First let me begin with the concept of a basis. A basis is a set of vectors in a vector space. A basis is defined as a set which is both linearly independent and spanning. Every element in the vector space can be written in a unique linear combination of a set of basis vectors.
Next, the concept of dimension in linear algebra is very specific. Formally, dimension is a number associated with a vector space. If $V$ is a vector space (if you are uncomfortable with arbitrary vector spaces, then just replace all my $V$s with $\mathbb{R}^n$) then the dimension of $V$ is the number of vectors in a basis of $V$. It turns out that this definition is well defined since all basis of a vector space have the same size.
Very informally, dimension addresses the size (or "degree of freedom" if you will) of the vector space. In $\mathbb{R}^2$ we have the standard basis $\left\{\begin{pmatrix}1 \\ 0 \end{pmatrix},\ \begin{pmatrix}0 \\ 1\end{pmatrix}\right\}$ which spans the space.

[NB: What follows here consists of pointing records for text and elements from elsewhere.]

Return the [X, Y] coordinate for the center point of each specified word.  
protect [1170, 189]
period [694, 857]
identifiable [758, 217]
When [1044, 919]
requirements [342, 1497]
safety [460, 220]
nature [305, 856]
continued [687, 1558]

Any vector in $\mathbb{R}^2$ can be written uniquely as $a\begin{pmatrix}1 \\ 0 \end{pmatrix} + b\begin{pmatrix}0 \\ 1 \end{pmatrix}$ for scalars $a,\ b\in\mathbb{R}$, so I guess you can say that the "degree of freedom" is $2$ since you may vary the two scalar coefficients $a$ and $b$ (be careful with this "degree of freedom" idea though since it is very ambiguous, it is useful as an intuitive aid but make sure you know the proper definition of dimension). Similarly, the dimension of $\mathbb{R}^3$ would be $3$ and in general $\dim\left(\mathbb{R}^n\right) = n$.

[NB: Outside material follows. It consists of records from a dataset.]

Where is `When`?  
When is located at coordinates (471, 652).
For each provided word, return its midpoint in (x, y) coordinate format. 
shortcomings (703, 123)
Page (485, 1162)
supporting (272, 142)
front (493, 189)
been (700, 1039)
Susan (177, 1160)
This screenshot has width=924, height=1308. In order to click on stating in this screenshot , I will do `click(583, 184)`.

Finally, let me address your actual question. From the above, you can see that dimension is a term reserved for a vector space. It makes no real sense to ask about the dimension of a matrix. If you are referring to the height and width of the matrix, then I would simply talk about the size of the matrix. That being said, there are several very special and very important vector spaces which are associated with each matrix. The three you may have been exposed to are the rowspace, columnspace and the nullspace (or kernel). It turns out that the dimension of the columnspace and the rowspace are always the same and we give it the name rank. The rank of a matrix is the dimension of its rowspace and columnspace.

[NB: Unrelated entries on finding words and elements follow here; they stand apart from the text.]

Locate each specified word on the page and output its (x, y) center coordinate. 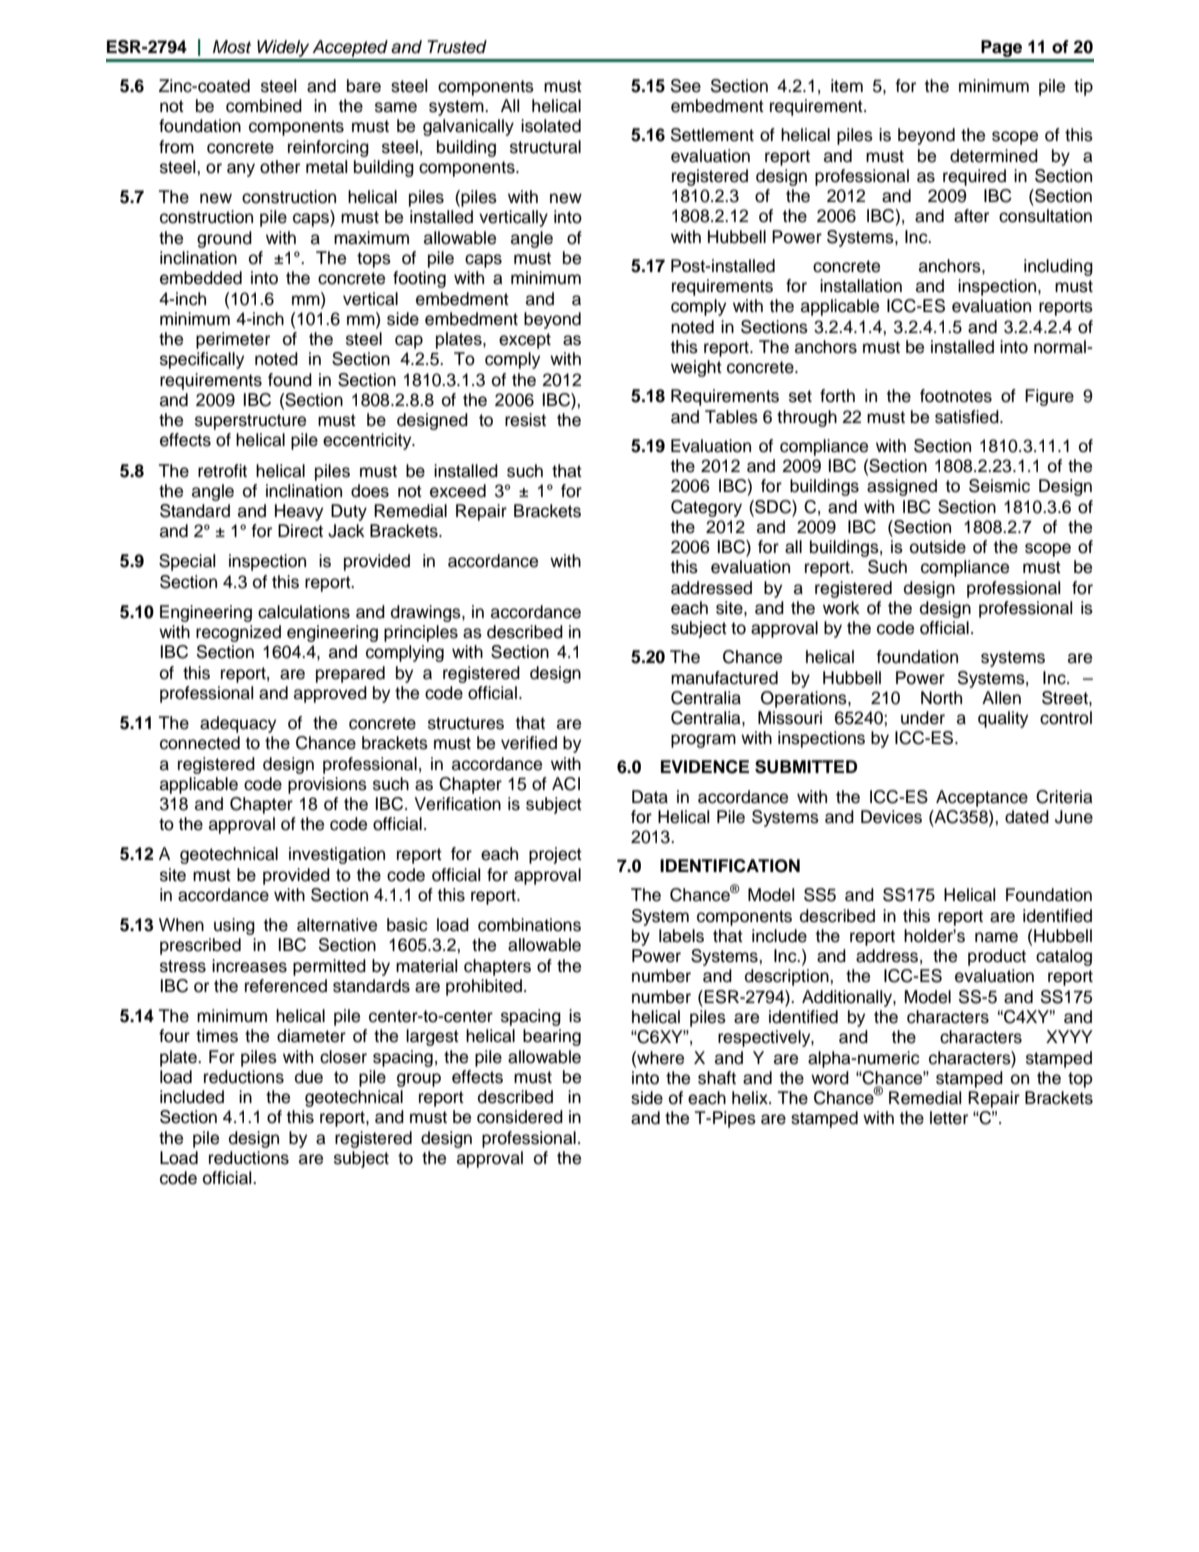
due (309, 1077)
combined (264, 106)
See (686, 86)
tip (1083, 87)
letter (949, 1118)
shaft (717, 1078)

The dimension of the nullspace is called the nullity of the matrix. If you look at your matrix in reduced row echelon form and count the number of pivot entries (leading $1$s) then that gives you the rank of the matrix. The remaining non-pivot columns each correspond to a variable which is free to be adjusted. We call these free variables and each free variable gives one "degree of freedom" to the nullspace; more formally, the nullity of the matrix is the number of free variables. The matrix you posted has $2$ pivot columns (columns one and two) and $4$ non-pivot columns (columns three to six). That means it has rank $2$ and nullity $4$. I'm not sure if you know how to find the nullspace of the matrix by inspecting its reduced row echelon form, I will assume you do and move on.
When we say the kernel is zero (or trivial), we really mean that the dimension of the kernel is $0$, i.e. it contains only the zero vector. From the above, this can happen if and only if each column of the matrix is a pivot column. If the matrix happens to be square (invertible is a term normally reserved only for square matrices, it's a bit tricky to talk about rectangular inverses), then a trivial kernel implies that the matrix is row equivalent to the identity matrix which of course means that it is invertible. The converse also holds. In fact, a square matrix has trivial kernel if and only if it is row equivalent to the identity matrix if and only if it is invertible. This is only three conditions of a long chain of equivalencies sometimes termed the invertible matrix theorem which you will eventually (or may have already) be exposed to.